WHAT TO PRODUCE: When the word "Given" shows up in a line of the records below, copy that line.

MATERIALS PROVIDED:
================================
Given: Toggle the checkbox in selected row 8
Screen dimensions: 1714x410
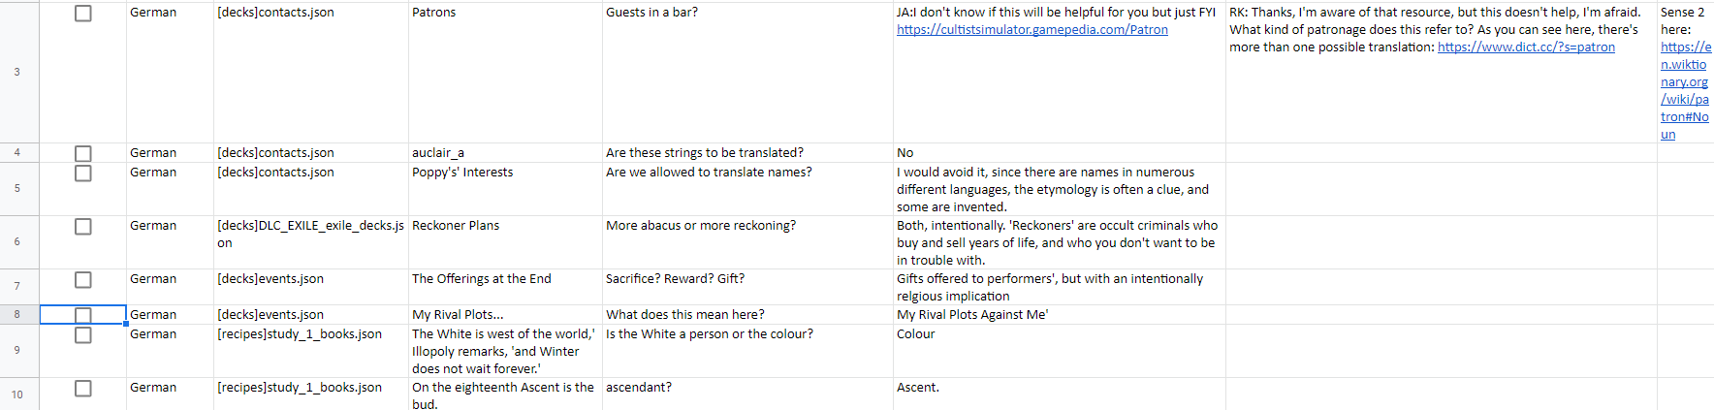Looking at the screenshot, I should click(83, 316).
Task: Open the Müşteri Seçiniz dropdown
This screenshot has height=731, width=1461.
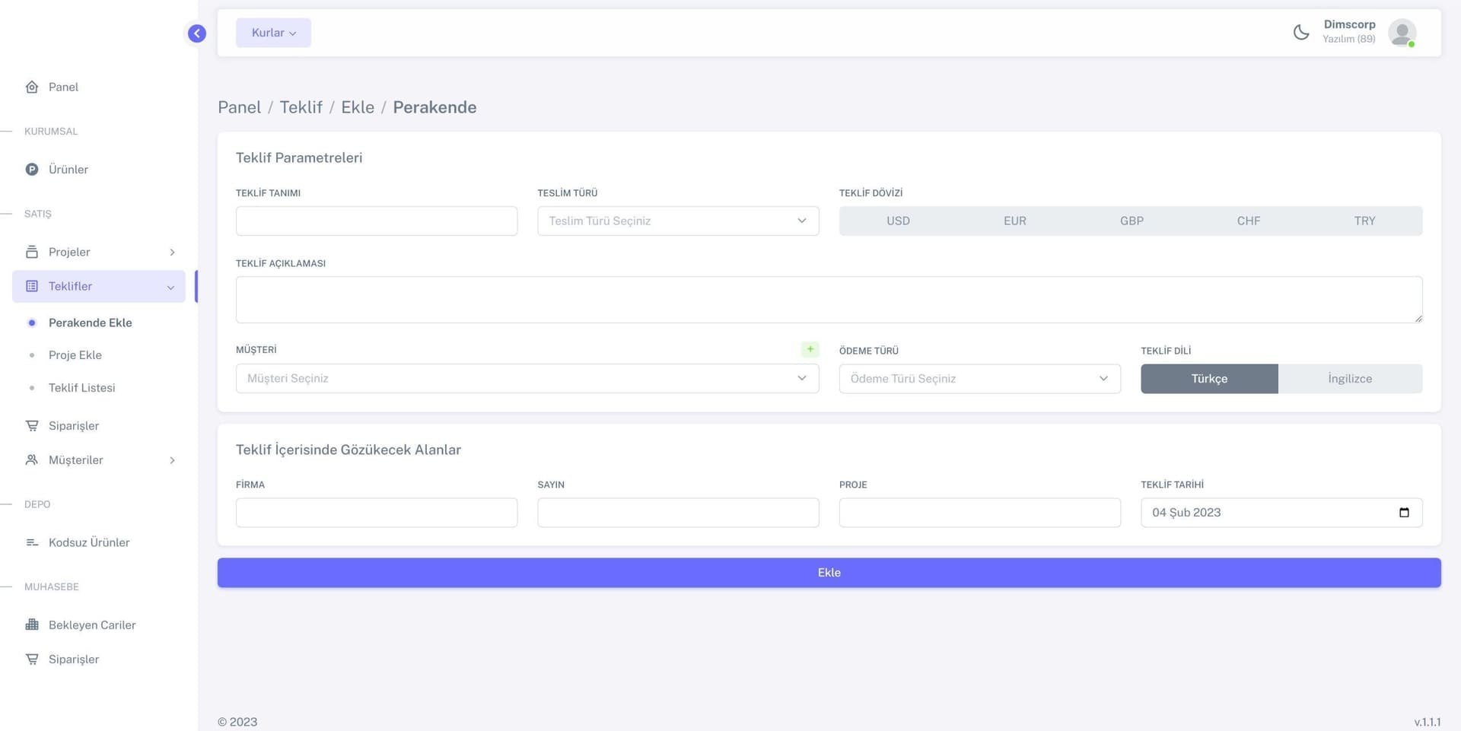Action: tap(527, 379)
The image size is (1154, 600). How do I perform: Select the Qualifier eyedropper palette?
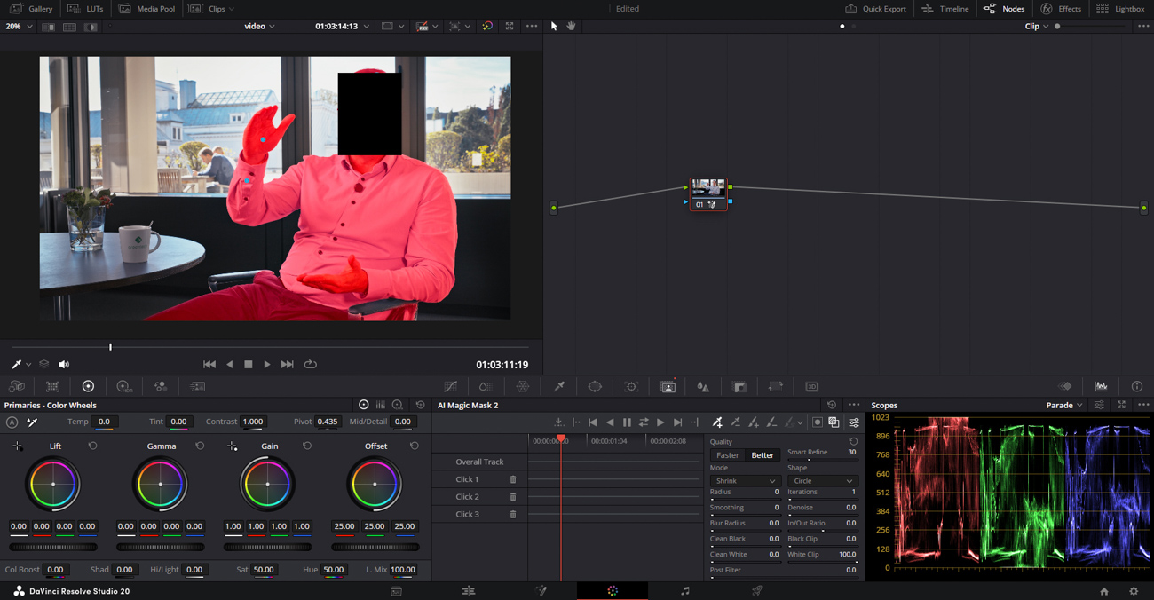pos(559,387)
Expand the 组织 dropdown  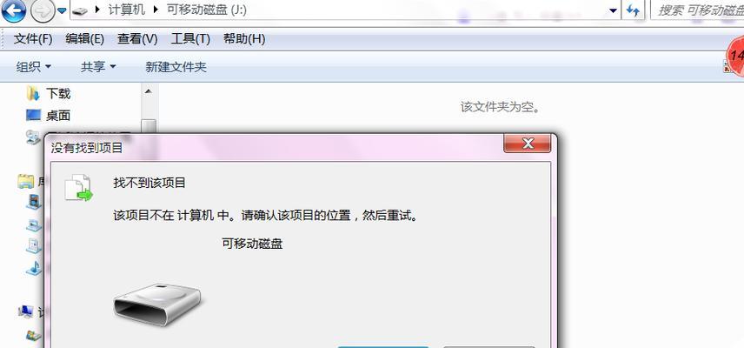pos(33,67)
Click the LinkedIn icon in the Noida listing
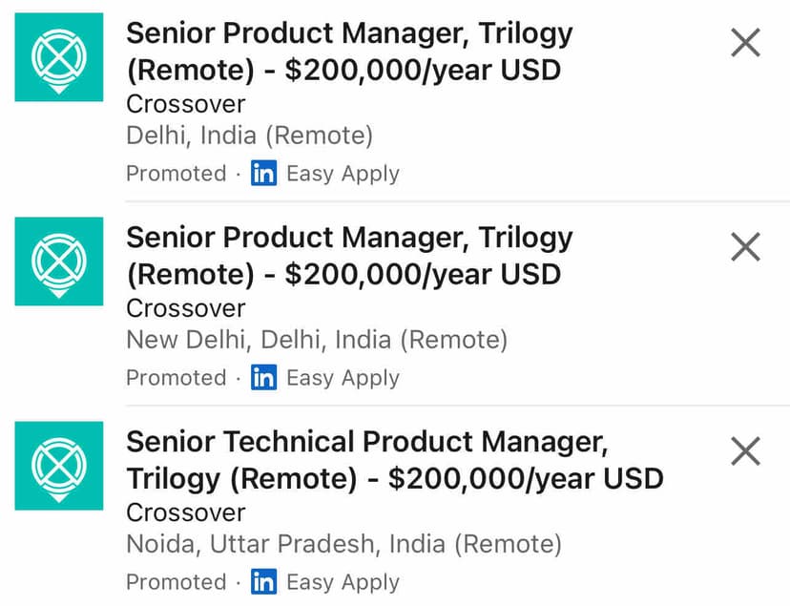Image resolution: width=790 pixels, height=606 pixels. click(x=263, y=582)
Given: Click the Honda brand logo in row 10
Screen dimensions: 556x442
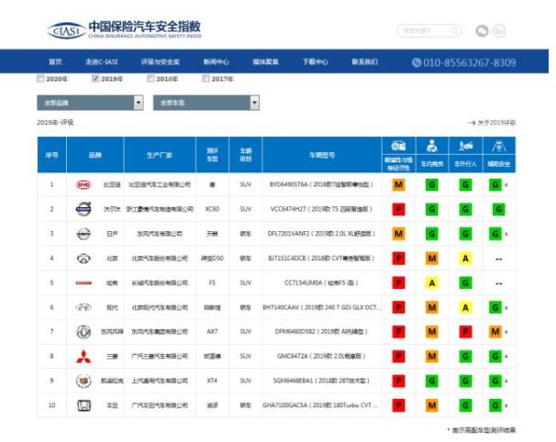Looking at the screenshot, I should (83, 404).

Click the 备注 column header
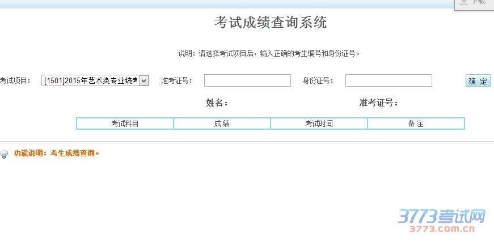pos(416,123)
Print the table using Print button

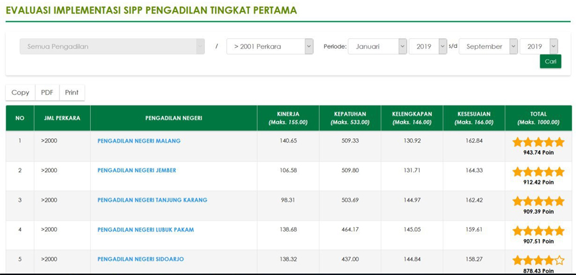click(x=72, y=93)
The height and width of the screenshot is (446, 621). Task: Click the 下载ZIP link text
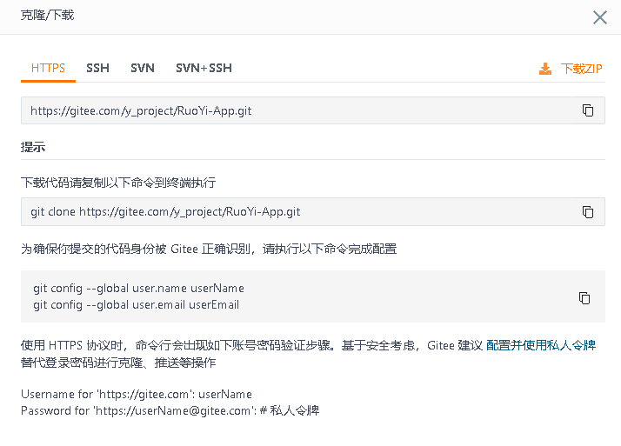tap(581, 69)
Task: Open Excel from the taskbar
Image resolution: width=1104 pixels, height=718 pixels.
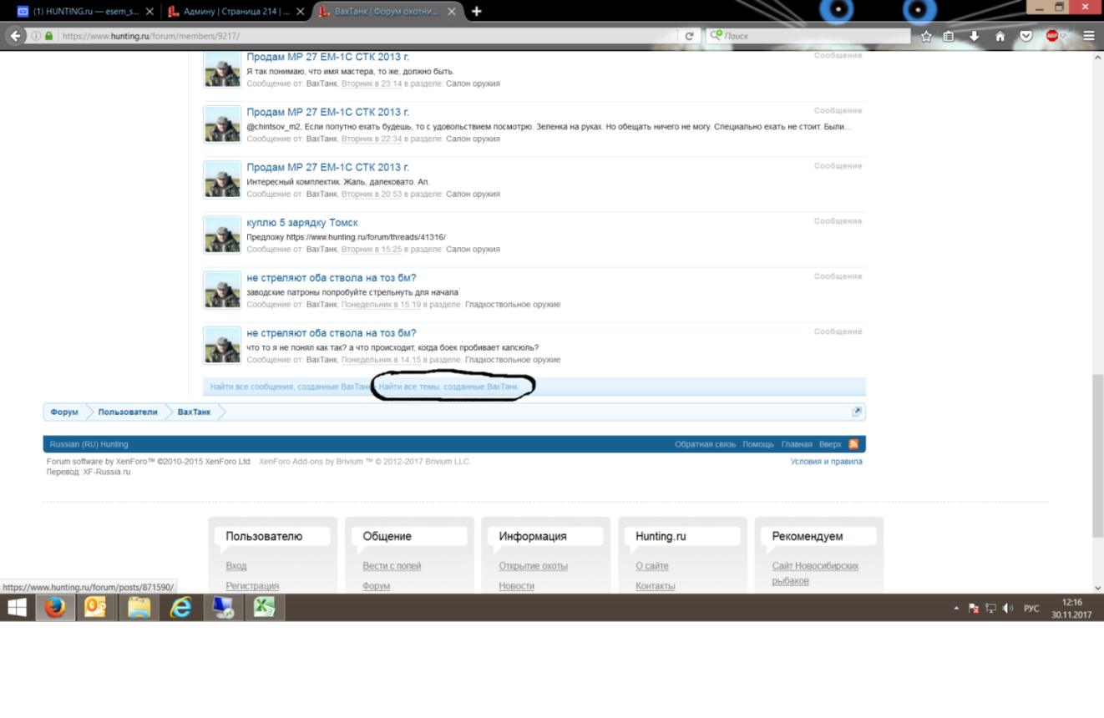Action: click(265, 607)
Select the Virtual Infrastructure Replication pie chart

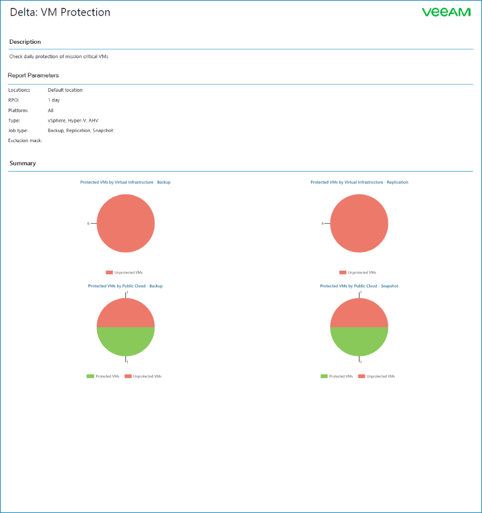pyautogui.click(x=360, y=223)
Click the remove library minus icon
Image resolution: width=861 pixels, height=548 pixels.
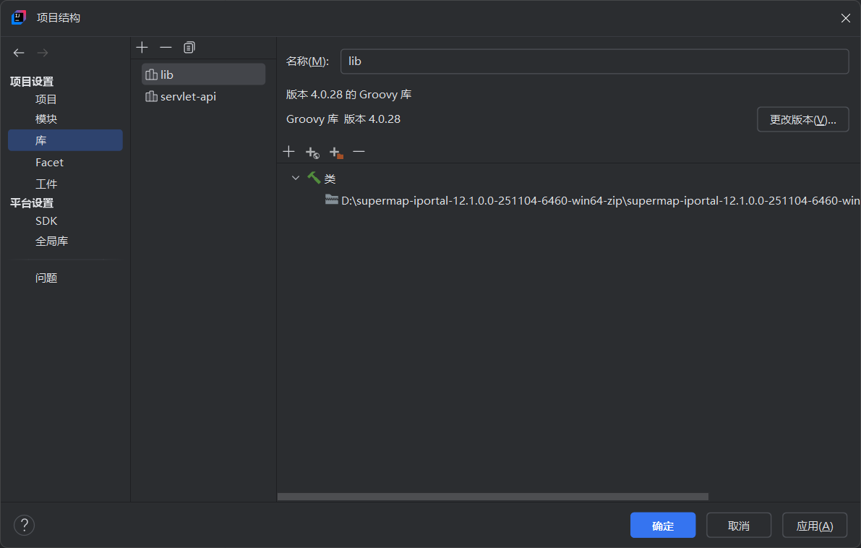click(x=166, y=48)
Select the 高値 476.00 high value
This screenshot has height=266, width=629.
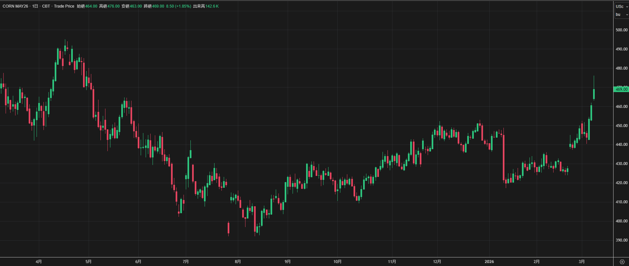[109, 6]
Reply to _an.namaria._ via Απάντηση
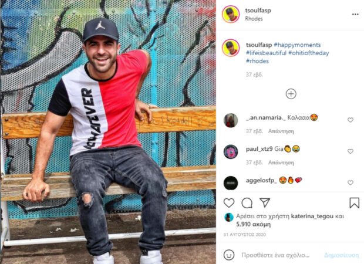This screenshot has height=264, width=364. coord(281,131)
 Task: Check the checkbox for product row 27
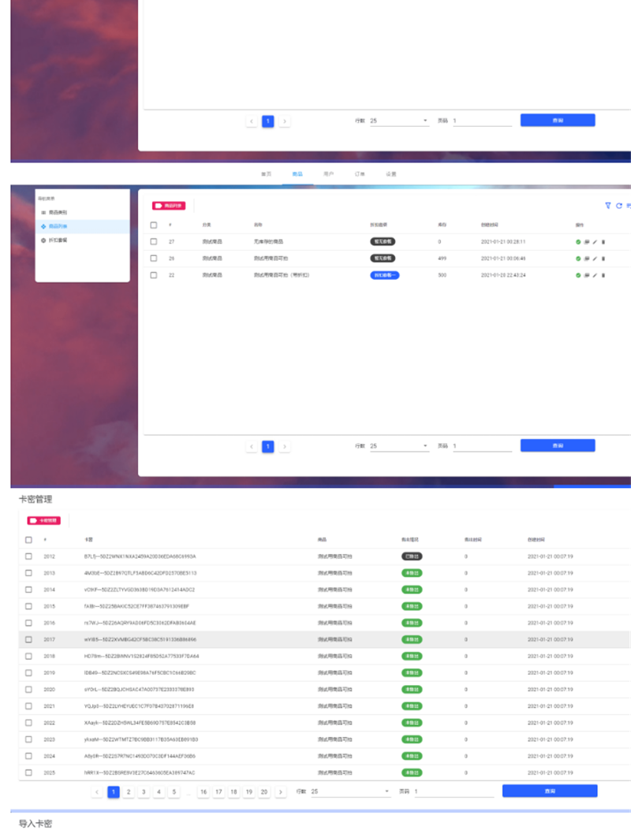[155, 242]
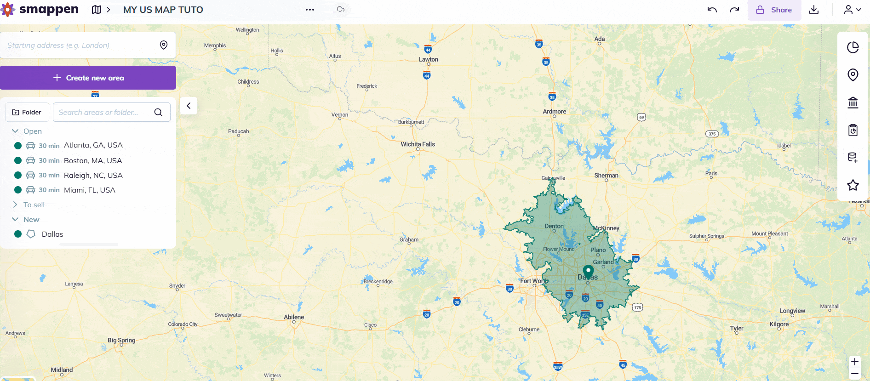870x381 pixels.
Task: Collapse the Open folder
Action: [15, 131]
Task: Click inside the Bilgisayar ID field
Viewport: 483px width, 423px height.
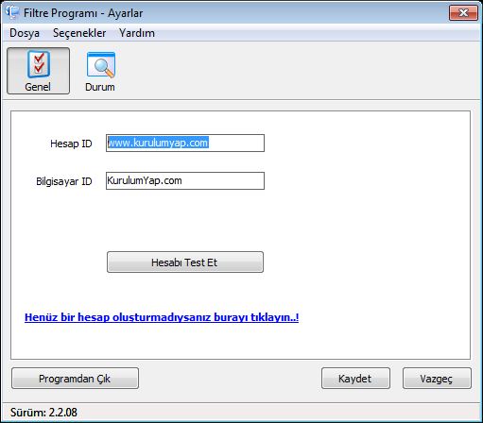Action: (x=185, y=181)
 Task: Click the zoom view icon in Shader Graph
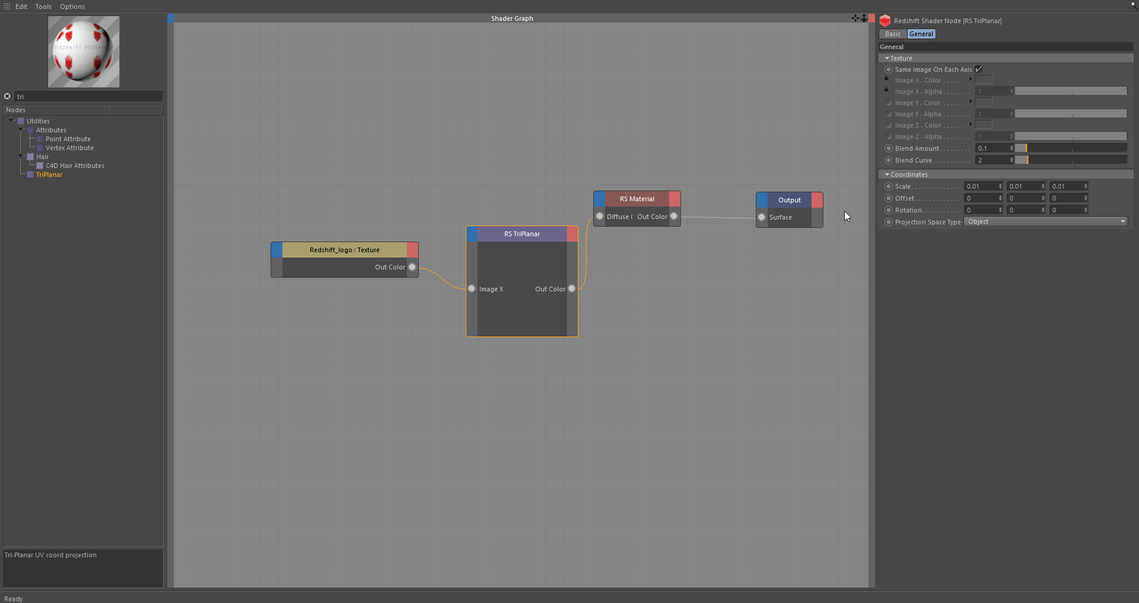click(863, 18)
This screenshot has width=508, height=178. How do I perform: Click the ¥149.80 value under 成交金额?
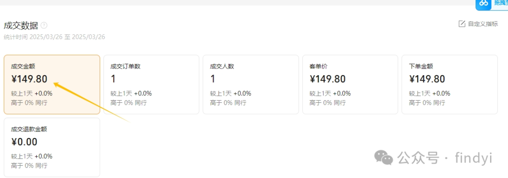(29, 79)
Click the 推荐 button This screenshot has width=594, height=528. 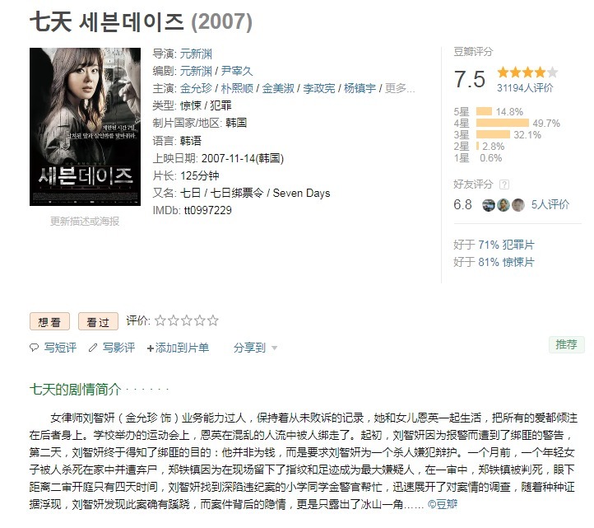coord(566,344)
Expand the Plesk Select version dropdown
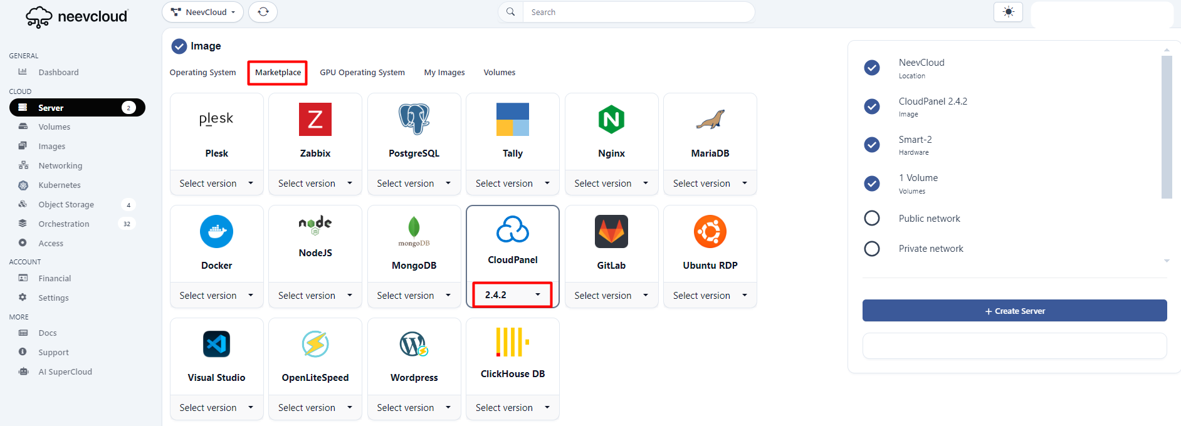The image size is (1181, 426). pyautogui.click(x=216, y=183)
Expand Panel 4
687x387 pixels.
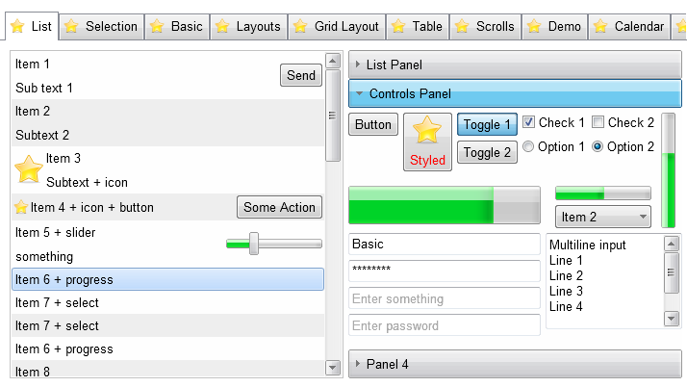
================================
EXPECTED ANSWER:
Given: Toggle the checkbox in selected row 8
Given: Click the Honda brand logo in row 10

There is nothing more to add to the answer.